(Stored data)
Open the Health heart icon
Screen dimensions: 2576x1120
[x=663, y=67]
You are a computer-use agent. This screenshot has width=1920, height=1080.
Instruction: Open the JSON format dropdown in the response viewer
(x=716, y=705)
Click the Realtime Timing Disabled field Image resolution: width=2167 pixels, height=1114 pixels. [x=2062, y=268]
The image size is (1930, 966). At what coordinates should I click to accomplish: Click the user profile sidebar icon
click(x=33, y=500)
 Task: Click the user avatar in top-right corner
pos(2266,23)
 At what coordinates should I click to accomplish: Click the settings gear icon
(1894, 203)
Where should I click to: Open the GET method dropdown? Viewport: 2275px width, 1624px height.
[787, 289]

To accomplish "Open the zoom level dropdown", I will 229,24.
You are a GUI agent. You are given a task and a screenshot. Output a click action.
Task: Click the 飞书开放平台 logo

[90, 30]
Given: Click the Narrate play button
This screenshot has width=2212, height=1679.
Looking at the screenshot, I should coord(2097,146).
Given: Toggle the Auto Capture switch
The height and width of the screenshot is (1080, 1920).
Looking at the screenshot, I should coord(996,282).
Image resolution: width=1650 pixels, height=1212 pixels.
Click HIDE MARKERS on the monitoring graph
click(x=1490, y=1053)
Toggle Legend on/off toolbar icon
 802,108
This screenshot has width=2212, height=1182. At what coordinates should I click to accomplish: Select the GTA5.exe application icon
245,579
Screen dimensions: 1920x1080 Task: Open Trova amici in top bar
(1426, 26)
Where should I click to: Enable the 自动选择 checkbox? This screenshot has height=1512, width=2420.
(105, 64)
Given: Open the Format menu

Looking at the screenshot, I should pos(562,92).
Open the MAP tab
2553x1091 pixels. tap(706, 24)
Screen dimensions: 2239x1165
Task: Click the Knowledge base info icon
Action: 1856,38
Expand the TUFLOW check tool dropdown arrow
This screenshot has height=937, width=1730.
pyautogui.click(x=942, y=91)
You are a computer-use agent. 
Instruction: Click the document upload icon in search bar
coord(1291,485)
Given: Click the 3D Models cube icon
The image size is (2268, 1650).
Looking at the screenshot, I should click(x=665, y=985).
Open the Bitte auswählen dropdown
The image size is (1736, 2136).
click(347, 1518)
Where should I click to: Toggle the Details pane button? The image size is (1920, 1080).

- [What to work on] Reply with one number, the count of lines in the data that contain "button".

- [Exercise solution] 2